··· RECORDS FOR PROCESSING

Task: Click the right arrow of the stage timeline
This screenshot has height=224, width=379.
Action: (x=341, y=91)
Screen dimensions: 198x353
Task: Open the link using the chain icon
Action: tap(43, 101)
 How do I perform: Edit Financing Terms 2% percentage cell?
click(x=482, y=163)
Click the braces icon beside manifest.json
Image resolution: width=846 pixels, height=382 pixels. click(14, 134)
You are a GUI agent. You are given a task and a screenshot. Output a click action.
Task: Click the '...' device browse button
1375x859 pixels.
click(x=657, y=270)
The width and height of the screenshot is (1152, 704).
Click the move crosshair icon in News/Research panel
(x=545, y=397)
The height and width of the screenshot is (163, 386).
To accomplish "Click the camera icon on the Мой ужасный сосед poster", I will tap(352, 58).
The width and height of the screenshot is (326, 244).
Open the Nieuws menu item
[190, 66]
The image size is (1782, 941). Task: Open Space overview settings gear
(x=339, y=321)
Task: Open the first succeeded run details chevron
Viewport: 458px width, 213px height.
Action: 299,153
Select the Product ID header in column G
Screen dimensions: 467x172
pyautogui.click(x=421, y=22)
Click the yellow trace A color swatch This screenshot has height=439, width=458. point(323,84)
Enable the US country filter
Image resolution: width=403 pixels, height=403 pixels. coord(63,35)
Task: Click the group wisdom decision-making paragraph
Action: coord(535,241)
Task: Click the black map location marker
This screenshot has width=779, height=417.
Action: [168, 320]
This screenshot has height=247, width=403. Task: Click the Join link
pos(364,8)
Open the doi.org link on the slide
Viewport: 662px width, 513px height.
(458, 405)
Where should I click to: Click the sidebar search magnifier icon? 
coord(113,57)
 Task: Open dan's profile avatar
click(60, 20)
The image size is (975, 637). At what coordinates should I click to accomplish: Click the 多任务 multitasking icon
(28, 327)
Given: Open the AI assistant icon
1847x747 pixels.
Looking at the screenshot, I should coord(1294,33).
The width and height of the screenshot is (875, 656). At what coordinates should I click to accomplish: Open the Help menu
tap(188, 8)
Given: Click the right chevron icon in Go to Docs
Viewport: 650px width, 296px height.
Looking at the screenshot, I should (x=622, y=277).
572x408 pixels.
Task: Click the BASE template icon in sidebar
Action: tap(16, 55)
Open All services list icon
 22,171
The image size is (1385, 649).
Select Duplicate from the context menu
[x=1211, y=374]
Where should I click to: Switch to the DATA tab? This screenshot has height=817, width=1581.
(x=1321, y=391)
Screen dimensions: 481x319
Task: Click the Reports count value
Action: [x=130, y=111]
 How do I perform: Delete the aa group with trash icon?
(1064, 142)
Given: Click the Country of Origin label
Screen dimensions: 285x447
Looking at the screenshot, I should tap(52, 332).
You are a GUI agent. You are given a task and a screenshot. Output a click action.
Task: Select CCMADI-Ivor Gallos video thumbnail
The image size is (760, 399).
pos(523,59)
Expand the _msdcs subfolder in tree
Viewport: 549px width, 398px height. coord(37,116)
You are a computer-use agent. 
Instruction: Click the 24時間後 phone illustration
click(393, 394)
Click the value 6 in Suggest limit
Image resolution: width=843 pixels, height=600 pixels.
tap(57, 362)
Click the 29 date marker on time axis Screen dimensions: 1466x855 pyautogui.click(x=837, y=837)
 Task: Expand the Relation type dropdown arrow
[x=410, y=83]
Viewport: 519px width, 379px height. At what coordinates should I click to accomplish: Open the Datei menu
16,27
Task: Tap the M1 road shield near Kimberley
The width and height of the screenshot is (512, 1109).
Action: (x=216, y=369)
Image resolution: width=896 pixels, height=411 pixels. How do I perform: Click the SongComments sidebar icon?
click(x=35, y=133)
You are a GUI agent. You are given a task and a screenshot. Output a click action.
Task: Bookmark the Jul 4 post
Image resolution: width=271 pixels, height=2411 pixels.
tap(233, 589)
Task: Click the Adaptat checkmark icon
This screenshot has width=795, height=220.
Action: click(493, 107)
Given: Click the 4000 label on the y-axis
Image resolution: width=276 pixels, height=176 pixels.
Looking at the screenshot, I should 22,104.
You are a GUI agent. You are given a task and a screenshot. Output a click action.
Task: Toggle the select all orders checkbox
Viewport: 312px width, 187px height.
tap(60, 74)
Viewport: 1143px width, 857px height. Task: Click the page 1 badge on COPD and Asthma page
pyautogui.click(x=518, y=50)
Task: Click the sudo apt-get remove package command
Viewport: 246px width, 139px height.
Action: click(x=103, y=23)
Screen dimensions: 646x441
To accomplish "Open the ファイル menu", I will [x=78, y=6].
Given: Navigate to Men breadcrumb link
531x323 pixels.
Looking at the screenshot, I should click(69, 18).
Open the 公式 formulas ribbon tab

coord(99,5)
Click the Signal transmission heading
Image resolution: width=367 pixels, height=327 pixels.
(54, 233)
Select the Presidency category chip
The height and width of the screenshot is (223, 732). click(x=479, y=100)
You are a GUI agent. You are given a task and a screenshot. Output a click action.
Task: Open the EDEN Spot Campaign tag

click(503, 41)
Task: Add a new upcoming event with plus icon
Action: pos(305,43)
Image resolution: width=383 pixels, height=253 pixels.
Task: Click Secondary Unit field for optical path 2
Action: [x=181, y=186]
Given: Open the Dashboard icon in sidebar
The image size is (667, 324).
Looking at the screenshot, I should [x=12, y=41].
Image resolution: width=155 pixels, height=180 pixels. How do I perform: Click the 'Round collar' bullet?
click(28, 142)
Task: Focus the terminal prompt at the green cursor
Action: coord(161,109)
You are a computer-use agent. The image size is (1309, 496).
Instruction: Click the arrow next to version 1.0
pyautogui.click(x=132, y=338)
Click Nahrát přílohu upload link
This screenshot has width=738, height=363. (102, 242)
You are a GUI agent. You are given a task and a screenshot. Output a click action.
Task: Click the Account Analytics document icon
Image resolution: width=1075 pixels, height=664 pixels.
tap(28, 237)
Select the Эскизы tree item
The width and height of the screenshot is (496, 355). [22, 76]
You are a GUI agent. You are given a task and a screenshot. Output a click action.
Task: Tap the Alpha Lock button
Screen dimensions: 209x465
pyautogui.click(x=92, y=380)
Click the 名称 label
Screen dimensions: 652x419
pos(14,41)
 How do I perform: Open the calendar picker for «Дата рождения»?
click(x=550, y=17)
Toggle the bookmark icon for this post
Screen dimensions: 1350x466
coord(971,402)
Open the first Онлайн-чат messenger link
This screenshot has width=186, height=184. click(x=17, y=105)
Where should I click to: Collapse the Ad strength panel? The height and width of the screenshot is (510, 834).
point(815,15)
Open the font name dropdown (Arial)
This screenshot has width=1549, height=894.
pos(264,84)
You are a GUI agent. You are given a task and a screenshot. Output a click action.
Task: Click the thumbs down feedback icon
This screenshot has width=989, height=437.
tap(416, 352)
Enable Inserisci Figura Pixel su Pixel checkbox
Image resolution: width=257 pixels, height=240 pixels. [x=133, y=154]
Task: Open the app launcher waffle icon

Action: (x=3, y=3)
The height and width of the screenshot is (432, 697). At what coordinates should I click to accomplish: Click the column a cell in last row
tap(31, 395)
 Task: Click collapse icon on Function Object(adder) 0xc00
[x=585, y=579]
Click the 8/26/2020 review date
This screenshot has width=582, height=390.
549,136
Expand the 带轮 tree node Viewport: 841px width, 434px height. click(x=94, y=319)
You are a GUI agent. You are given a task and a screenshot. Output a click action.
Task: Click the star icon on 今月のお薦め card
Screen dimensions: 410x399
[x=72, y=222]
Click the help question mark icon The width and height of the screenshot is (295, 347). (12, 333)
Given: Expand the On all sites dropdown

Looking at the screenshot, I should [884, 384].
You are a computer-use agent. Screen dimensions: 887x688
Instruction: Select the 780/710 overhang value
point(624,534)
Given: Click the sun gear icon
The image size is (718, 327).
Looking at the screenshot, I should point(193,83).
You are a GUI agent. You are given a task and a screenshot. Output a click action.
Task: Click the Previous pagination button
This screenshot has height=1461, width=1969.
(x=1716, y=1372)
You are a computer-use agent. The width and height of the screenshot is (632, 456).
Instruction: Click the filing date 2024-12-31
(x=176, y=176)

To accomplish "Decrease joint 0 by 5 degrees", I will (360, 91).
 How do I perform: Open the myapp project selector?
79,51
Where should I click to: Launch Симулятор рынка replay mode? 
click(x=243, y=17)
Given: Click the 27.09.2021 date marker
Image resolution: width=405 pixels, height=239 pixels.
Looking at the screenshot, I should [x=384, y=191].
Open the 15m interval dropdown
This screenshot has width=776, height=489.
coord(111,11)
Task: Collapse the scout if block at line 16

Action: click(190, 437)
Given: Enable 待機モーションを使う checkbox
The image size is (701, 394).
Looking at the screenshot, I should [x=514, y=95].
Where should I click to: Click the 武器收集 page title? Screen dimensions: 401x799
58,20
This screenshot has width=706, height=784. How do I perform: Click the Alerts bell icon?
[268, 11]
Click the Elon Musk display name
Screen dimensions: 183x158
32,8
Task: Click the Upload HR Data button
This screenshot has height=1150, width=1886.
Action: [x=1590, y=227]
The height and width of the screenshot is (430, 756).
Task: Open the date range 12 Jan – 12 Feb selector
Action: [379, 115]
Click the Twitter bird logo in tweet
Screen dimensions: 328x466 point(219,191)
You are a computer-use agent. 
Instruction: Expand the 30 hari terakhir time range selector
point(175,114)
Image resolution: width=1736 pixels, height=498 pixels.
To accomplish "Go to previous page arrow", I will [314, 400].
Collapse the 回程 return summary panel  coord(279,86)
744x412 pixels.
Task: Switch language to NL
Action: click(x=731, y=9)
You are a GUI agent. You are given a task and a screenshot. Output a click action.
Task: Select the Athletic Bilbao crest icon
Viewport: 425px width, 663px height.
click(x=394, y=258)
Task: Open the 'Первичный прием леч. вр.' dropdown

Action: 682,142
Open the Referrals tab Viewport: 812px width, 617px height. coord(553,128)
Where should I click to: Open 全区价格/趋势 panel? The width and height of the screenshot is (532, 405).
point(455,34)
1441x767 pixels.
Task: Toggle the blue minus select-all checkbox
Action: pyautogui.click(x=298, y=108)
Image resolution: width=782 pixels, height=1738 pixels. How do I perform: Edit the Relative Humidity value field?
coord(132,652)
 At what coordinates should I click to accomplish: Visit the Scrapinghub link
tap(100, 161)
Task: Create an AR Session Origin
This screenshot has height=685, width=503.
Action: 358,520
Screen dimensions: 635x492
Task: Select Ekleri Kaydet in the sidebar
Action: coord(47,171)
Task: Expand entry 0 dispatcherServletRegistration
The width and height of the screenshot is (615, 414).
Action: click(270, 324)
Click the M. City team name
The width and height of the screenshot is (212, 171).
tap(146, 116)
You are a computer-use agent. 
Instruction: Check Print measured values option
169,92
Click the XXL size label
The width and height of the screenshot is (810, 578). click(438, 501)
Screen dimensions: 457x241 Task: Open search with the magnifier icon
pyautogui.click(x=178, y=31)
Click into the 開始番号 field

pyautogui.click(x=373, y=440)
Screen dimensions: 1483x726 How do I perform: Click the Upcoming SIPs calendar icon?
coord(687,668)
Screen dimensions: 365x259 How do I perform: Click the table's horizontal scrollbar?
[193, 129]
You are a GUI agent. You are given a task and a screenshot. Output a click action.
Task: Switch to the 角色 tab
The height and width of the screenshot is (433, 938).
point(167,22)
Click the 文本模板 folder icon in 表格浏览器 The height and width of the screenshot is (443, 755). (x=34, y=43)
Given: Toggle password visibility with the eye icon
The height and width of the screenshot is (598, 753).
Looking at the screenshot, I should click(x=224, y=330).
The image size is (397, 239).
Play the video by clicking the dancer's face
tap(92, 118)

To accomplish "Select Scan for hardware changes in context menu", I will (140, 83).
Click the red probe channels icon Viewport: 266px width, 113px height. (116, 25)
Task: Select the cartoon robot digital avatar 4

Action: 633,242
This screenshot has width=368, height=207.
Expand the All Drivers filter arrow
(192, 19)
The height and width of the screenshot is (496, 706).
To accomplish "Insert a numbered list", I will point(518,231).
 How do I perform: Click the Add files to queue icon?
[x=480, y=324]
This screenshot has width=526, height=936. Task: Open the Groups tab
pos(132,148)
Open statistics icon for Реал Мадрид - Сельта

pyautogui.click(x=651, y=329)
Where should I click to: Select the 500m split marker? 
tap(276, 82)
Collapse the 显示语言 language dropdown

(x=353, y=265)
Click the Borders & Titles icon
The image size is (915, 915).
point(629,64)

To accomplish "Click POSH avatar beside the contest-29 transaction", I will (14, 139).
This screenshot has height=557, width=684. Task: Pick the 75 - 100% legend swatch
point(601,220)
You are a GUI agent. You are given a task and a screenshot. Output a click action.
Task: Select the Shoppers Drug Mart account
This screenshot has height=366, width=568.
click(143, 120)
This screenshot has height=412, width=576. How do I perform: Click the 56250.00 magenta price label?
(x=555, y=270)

······

ABOUT THIS TASK:
All lines above containing the string "right" are to be collected.

TASK OUTPUT:
Task: Click the right arrow of the stage timeline
Given: Click the right chevron icon in Go to Docs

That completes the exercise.